A Reasonable Doubt

I wrote two posts that I had intended on sharing up here. However, after mulling it over while mowing the grass, I have decided that it’s probably not the best time to post them. In fact, there may never be a good time to share them. One of them was me blowing off steam about a situation I recently had to deal with. I didn’t share any names or details because it wouldn’t be proper. I spoke in very general terms and after re-reading it several times, I decided that it was confusing and didn’t really accomplish what I had hoped it would. It ended up sounding like me whining. I do enough that already.

The second post was a collection of jumbled thoughts concerning liberty and freedom. It also touched upon the idea that none of us are 100% consistent with out beliefs. I am not totally abandoning it yet. I do need to think about it more and do a better job of organizing my stuff. Hopefully I will have it ready in a few days. We’ll see. What this means is that I am just writing off the top of my head this afternoon. Sometimes that works out great and sometimes…well…sometimes it doesn’t.

I just finished watching the three Paradise Lost documentaries. For those who may not be familiar with them, they tell the story of three Arkansas teenagers who were accused and subsequently convicted of murdering three eight year old boys. The documentaries suggest that the three teens were targeted because they had long hair and listened to heavy metal. Accusations of Satan worship and human sacrifice were made early on and persisted throughout the trials. The first film helped kick off a movement to free the West Memphis Three (as they were dubbed). Celebrities like Eddie Vedder, Natalie Maines, and Johnny Depp vocally supported them. Metallica (one of the bands mentioned in the trials) even loaned their music to all three films.

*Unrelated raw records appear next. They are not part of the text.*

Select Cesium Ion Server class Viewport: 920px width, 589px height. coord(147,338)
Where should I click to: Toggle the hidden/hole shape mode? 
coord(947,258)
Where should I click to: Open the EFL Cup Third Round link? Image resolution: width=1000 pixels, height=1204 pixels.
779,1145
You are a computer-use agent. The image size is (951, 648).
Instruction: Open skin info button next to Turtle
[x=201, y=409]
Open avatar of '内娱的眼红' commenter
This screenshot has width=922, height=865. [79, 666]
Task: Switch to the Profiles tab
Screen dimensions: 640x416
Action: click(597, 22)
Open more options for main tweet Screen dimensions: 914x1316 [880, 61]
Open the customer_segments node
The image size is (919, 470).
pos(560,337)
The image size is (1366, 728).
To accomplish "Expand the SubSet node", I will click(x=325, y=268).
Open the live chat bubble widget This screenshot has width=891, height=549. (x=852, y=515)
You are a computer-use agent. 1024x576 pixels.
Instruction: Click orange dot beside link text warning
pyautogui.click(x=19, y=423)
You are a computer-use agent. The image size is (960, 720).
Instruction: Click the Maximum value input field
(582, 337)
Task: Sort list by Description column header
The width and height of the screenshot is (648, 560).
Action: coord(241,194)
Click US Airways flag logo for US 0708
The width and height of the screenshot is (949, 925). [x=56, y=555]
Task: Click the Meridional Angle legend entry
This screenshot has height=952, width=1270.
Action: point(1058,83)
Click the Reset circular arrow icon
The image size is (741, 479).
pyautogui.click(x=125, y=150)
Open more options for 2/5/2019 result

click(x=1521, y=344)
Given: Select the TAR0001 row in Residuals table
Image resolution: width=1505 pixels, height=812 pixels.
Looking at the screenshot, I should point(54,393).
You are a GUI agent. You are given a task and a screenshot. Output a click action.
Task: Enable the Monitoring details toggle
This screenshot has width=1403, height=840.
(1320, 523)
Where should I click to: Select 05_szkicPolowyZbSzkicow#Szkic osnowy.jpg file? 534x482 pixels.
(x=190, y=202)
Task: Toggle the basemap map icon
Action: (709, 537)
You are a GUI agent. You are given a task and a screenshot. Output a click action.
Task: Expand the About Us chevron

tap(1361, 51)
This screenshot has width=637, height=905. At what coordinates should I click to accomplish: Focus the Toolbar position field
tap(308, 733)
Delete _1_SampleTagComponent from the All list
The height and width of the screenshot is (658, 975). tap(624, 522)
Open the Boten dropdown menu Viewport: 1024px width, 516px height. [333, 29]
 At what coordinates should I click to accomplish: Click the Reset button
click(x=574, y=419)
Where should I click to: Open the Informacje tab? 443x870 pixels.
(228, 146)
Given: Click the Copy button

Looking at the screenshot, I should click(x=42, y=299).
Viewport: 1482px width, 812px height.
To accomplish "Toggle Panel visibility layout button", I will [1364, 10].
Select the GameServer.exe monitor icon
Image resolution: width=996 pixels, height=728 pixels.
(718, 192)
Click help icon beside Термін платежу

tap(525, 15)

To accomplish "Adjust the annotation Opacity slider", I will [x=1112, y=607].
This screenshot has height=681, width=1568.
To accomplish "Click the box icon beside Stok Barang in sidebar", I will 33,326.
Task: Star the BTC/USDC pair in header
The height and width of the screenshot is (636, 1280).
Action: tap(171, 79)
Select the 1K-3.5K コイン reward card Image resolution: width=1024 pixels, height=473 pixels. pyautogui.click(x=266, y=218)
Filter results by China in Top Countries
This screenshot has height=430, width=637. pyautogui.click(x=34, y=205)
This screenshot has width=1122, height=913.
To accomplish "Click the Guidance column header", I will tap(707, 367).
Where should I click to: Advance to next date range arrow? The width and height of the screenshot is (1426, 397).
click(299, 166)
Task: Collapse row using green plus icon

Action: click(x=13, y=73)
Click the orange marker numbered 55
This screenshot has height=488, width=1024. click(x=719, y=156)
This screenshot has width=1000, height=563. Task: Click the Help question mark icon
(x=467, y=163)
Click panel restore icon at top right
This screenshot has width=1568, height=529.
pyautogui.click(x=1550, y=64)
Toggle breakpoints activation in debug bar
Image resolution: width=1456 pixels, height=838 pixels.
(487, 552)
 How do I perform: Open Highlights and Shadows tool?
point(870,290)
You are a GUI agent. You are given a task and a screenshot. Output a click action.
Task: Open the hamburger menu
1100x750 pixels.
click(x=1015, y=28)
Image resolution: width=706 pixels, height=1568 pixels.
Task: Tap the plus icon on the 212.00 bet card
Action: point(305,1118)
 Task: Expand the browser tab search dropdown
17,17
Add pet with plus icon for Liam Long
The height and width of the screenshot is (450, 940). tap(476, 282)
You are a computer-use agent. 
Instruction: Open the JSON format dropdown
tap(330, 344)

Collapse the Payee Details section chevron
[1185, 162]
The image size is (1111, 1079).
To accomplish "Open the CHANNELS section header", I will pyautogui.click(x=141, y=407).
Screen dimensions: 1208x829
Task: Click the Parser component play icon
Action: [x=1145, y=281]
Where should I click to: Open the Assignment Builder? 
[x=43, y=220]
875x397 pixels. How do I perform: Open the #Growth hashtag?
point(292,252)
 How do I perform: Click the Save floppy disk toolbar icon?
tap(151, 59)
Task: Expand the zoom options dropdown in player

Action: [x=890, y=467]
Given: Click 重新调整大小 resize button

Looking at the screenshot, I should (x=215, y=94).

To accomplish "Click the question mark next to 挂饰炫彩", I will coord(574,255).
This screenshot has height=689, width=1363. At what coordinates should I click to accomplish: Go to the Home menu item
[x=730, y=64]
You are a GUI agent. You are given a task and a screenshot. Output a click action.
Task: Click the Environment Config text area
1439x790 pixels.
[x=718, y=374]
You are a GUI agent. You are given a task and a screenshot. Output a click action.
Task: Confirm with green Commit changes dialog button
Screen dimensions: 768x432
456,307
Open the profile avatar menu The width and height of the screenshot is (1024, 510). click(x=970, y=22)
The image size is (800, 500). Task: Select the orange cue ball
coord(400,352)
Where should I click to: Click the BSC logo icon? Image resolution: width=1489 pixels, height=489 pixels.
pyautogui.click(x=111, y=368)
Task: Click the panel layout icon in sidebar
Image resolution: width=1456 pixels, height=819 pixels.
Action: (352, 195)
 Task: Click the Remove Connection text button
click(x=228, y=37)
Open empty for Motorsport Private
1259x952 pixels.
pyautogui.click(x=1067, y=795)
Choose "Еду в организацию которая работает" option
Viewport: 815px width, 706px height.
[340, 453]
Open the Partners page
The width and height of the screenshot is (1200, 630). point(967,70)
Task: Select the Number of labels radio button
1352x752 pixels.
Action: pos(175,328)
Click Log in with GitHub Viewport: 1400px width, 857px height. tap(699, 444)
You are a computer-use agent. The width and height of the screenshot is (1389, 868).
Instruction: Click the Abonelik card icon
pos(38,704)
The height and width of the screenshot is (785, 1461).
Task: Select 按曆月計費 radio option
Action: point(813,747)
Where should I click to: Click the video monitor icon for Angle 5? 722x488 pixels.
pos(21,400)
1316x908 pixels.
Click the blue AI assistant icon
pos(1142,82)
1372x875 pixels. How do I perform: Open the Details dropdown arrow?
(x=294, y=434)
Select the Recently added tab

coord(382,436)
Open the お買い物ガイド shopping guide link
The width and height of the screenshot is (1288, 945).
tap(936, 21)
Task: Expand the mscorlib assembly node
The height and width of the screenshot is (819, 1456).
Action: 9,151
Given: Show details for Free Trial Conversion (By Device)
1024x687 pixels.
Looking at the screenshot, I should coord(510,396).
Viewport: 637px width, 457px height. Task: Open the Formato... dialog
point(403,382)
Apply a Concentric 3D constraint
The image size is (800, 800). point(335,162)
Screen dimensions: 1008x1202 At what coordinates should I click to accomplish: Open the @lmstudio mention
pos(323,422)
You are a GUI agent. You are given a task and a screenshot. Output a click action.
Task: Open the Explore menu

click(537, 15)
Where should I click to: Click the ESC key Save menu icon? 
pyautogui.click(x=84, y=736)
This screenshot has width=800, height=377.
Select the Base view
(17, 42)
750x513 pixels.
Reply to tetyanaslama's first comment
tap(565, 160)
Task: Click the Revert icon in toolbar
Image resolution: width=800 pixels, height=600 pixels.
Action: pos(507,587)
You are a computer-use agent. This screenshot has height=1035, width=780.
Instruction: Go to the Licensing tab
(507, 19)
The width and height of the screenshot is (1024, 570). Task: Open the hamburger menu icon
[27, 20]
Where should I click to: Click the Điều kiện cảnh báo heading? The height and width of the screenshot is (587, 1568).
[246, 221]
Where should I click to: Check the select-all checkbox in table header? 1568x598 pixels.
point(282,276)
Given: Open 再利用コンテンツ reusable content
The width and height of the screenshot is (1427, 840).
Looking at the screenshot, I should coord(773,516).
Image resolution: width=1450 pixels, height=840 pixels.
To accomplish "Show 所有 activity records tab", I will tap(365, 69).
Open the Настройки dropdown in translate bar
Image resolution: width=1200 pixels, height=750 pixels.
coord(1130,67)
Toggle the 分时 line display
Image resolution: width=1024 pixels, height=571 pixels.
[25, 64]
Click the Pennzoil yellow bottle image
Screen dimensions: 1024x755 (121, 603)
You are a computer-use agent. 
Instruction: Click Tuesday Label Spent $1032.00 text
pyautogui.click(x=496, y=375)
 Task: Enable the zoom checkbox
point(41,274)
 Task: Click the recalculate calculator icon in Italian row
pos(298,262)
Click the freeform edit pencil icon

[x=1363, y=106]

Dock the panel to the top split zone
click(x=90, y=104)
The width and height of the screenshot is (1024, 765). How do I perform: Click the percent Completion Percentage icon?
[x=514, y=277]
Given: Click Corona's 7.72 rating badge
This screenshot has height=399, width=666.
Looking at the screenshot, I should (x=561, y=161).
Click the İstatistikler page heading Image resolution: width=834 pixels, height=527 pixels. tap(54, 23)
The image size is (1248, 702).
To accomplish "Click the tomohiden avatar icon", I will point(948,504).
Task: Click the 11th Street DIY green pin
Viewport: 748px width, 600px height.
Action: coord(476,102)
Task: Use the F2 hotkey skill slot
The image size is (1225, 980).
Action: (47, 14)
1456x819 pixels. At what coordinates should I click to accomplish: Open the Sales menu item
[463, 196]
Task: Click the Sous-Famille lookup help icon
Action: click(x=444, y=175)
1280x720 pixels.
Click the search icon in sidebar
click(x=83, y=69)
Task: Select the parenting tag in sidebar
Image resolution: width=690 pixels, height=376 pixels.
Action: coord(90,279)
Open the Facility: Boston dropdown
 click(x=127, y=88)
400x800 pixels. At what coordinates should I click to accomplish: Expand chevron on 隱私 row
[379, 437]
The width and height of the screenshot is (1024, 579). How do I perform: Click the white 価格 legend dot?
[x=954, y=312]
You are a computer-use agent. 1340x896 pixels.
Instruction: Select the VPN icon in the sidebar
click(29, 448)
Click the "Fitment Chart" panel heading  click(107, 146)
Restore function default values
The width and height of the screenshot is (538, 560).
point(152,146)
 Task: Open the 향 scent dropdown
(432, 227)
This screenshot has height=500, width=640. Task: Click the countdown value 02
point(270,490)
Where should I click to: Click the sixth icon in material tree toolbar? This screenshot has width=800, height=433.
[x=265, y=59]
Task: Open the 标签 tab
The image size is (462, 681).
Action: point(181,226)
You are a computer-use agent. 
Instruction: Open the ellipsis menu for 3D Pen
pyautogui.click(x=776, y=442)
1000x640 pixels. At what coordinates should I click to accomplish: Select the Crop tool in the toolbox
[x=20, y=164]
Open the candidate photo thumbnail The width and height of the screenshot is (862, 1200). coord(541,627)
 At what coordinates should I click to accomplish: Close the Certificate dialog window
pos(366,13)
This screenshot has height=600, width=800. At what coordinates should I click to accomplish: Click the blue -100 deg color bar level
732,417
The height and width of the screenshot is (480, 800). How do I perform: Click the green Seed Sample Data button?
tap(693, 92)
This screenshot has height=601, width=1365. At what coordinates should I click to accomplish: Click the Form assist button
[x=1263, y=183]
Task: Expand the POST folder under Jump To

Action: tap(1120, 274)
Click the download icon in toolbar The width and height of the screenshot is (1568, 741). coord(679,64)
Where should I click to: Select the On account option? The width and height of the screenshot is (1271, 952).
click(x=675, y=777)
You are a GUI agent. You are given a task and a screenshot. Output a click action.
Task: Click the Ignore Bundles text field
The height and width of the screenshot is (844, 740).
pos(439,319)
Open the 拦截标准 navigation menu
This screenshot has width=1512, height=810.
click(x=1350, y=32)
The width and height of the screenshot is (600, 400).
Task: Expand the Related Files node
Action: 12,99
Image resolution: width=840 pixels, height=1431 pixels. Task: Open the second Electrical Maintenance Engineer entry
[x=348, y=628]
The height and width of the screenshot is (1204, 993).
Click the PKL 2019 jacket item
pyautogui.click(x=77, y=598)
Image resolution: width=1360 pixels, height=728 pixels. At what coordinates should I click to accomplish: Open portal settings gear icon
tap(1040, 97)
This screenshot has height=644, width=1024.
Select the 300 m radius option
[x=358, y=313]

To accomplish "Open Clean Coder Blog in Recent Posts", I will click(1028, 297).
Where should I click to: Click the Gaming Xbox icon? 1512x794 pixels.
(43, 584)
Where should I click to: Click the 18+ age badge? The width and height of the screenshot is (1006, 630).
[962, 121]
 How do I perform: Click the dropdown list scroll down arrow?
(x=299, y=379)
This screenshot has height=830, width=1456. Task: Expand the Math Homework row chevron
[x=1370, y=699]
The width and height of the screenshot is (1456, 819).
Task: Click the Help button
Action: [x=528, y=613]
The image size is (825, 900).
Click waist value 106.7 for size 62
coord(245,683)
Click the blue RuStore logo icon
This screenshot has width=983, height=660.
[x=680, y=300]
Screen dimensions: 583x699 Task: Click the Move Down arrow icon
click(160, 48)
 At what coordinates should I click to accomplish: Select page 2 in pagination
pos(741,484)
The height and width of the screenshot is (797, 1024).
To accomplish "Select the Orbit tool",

Many people (myself included) found themselves convinced that the three teens were the victims of a witch hunt. The West Memphis police department had been under scrutiny for not finding the murderer(s) and it seems as if they hastily (ans sloppily) threw together the case based upon a forced confession from one of the teens. I confess, even if the West Memphis Three are guilty, the three films introduced so much doubt that I would never be able to find them guilty. I’m not sure if that was the film maker’s original intent, but he sure accomplished it.

The three suspects ended up spending over eighteen years in prison before being released in 2011 after submitting controversial Alford pleas. This allowed them to maintain their innocence while acknowledging that there was enough evidence to convict them. In return, the state of Arkansas released them with suspended sentences with time served. Two of the accused did not want to enter the pleas but did so because the primary suspect was facing a death sentence and was out of appeals. It was the only was to guarantee that he would not be executed. The third film contains a scene where the state prosecutor actually says that they most likely would have been granted a new trial and they would probably be acquitted.

The films really do remind you that even at its best, the criminal justice system is flawed. It is one of the reasons that I no longer support the death penalty. I know that I am probably not 100% consistent in that belief but I have seen too many cases where the state messed up. Sometimes it was accidental, but I have to wonder how many times it is deliberate. I think the police knew that they didn’t have enough evidence against the West Memphis Tree but pursued it anyway because they knew they could hold up photos of three dead kids and play on the emotions of others. Another case that made me rethink my original stance was Cameron Todd Willingham. He was actually executed in Texas for supposedly murdering his two children. Later investigations revealed inconsistencies and negligence by the original investigators.

Things like that make me think a lot. We are constantly seeing convictions overturned and suspects released from prison after DNA evidence proves that they aren’t guilty. We know that some law enforcement officials and attorneys mess up. We know that some judges mess up. With those types of inconsistencies being exposed every day, I can longer feel comfortable when someone is executed. I know that some people believe that the Bible supports capital punishment and that God Himself ordains it. I agree with that to a certain extent, but given the flawed system at work here in America, I can’t in good conscience support it.

I not writing this in attempt to sway anyone to my opinion. These are my personal convictions and I believe we all have our own. I try my best to respect others, even when I disagree with them. That is all I ask in return.